Let $f : (a,b) \to \mathbb{R}$. Conventionally, one defines $f$ to be differentiable at $x \in (a,b)$ if the limit $$ \lim_{h \to 0} \frac{f(x+h)-f(x)}{h} $$ exists, in which case the value of that limit is defined to be the derivative $f^\prime(x)$ of $f$ at $x$. Observe, however, that this definition means that for $h$ small enough, $$ f(x+h)-f(x) = f^\prime(x)h + R_x(h), $$ where $h \to f^\prime(x)h$ defines a linear transformation $df_x :\mathbb{R} \to \mathbb{R}$ approximating $f$ near $x$, and where the error term $R_x(h)$ satisfies $$ \lim_{h \to 0} \frac{R_x(h)}{h} = 0. $$ In fact, $f$ is differentiable at $x$ if and only if there exists a linear transformation $T : \mathbb{R} \to \mathbb{R}$ such that $$ \lim_{h \to 0} \frac{\lvert f(x+h) - f(x) - T(h) \rvert}{\lvert h \rvert} = 0, $$ in which case $df_x := T$ is unique, and given by multiplication by the scalar $f^\prime(x) = T(1)$.

Now, let $f : U \to \mathbb{R}^m$, where $U$ is an open subset of $\mathbb{R}^n$. Then, we can still perfectly define $f$ to be differentiable at $x \in U$ if and only if there exists a linear transformation $T : \mathbb{R}^n \to \mathbb{R}^m$ such that $$ \lim_{h \to 0} \frac{\| f(x+h) - f(x) - T(h) \|}{\|h\|} = 0, $$ in which case $df_x := T$ is unique; in particular, for $\|h\|$ small enough, $$ f(x+h) - f(x) = df_x(h) + R_x(h), $$ where $df_x$ gives a linear approximation of $f$ near $x$, such that the error term $R_x(h)$ satisfies $$ \lim_{h \to 0} \frac{R_x(h)}{\|h\|} = 0. $$

At last, let's specialise to the case where $f : U \to \mathbb{R}$, i.e., where $m=1$. If $f$ is differentiable at $x$, then $df_x : \mathbb{R}^n \to \mathbb{R}$ is linear, and hence $df_x \in (\mathbb{R}^n)^\ast$ by definition. In particular, for any $v \in \mathbb{R}^n$, the directional derivative $$ \nabla_v f(x) := \lim_{\epsilon \to 0} \frac{f(x+\epsilon v) - f(x)}{\epsilon} $$ exists and is given by $$ \nabla_v f(x) = (d_x f)(v). $$ Moreover, the gradient of $f$ at $x$ is exactly the unique vector $\nabla f(x) \in \mathbb{R}^n$ such that $$ \forall v \in \mathbb{R}^n, \quad (d_x f)(v) = \langle \nabla f(x), v \rangle. $$ In any event, the derivative of a scalar-valued function of $n$ variables at a point is most naturally understood as a functional on $\mathbb{R}^n$, i.e., as an element of $(\mathbb{R}^n)^\ast$.
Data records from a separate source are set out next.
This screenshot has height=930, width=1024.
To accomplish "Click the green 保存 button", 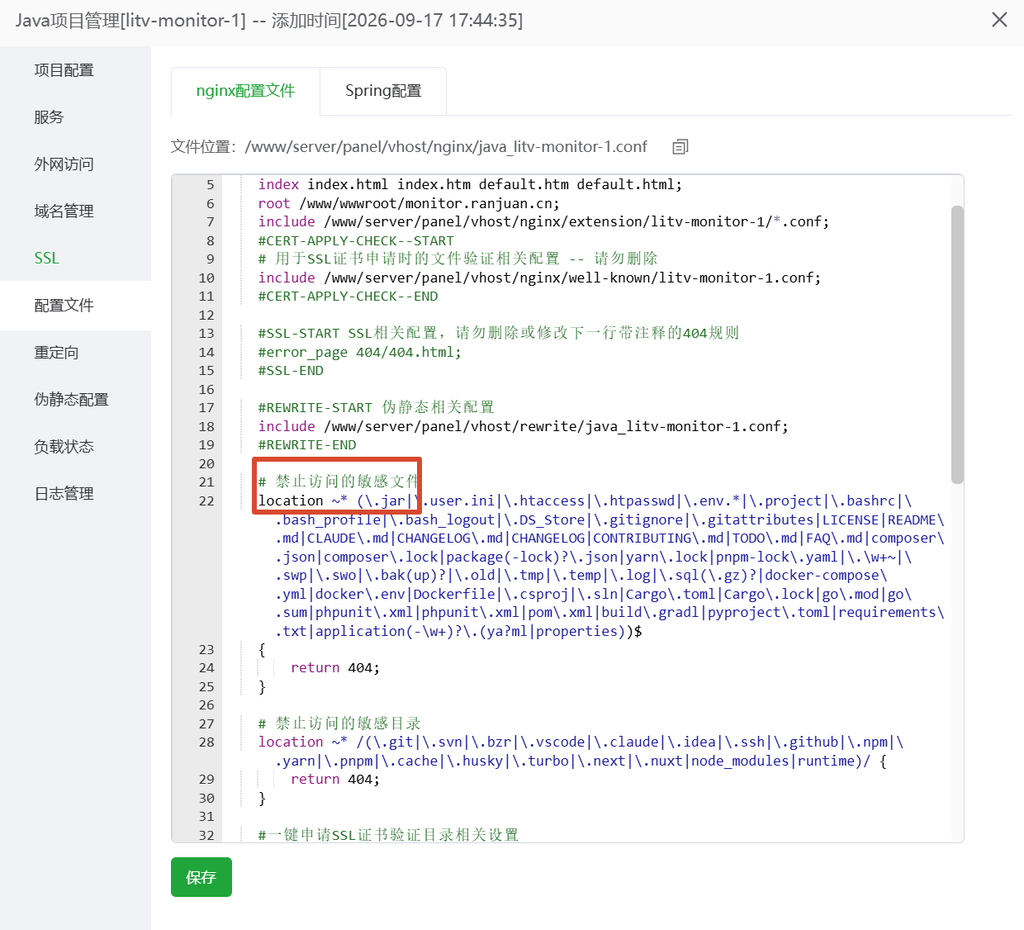I will coord(201,877).
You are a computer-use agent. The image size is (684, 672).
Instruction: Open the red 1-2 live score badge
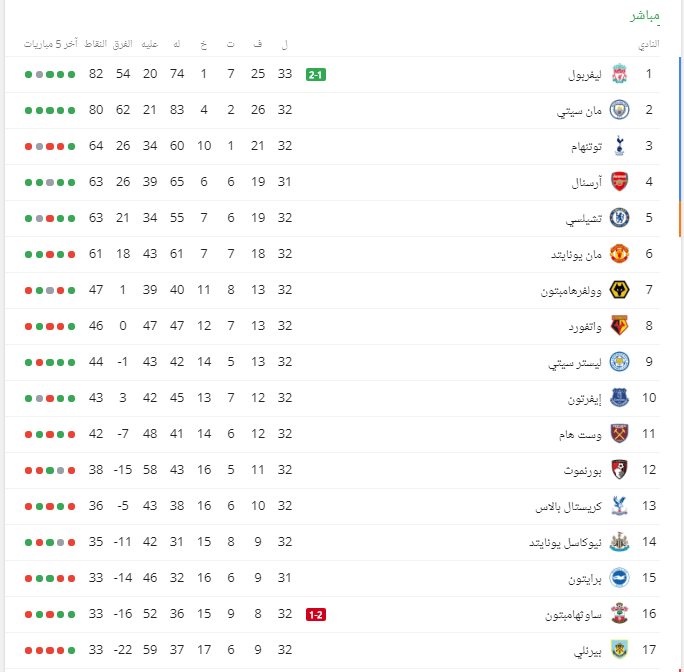click(316, 615)
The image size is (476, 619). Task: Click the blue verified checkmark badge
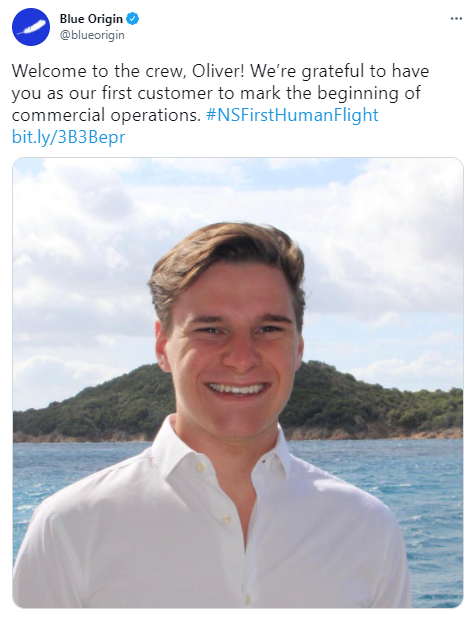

Now, suppose, for simplicity, that $f : \mathbb{R}^n \to \mathbb{R}$ is everywhere-differentiable, and let $S : \mathbb{R}^p \to \mathbb{R}^n$ be a linear transformation, e.g., a coordinate change $\mathbb{R}^n \to \mathbb{R}^n$. Then $f \circ S$ is indeed everywhere differentiable with derivative $$d_y(f \circ S) = (d_{Sy} f) \circ S = S^t d_{Sy} f,$$ at $y \in \mathbb{R}^p$. On the one hand, if $S = 0$, then $f \circ S = f(0)$ is constant, so that $d_y(f \circ S) = 0 = S^t d_{Sy} f$, as required. On the other hand, if $S \neq 0$, so that $$ \|S\| := \sup_{k \neq 0} \frac{\|Sk\|}{\|k\|} > 0, $$ it follows that $$ \frac{\|(f \circ S)(y+k)-(d_{Sy} f \circ S)(k)\|}{\|k\|} = \frac{\|f(Sy + Sk) - d_{Sy}f(Sk)\|}{\|k\|} \leq \|S\|\frac{\|f(Sy + Sk) - d_{Sy}f(Sk)\|}{\|Sk\|} \to 0, \quad k \to 0 $$ by differentiability of $f$ at $Sy$ and continuity of the map $$ k \mapsto \|S\|\frac{\|f(Sy + Sk) - d_{Sy}f(Sk)\|}{\|Sk\|}. $$ More concretely, once you know that $f \circ S$ is differentiable everywhere, then for each $v \in \mathbb{R}^n$, by linearity of $S$, $$ (f \circ S)(y + \epsilon v) = f(Sy + \epsilon Sk), $$ so that, indeed $$ \left(d_y(f \circ S)\right)(k) = \nabla_k(f \circ S)(y) = \nabla_{Sk}f(Sy) = (d_{Sy}f)(Sk) = (S^t d_{Sy}f)(k). $$ In general, if $S : \mathbb{R}^p \to \mathbb{R}^n$ is everywhere differentiable (again, for simplicity), then $$ d_y (f \circ S) = (d_{Sy}f) \circ d_y S = (d_y S)^t d_{Sy}f, $$ which is none other than the relevant case of the chain rule.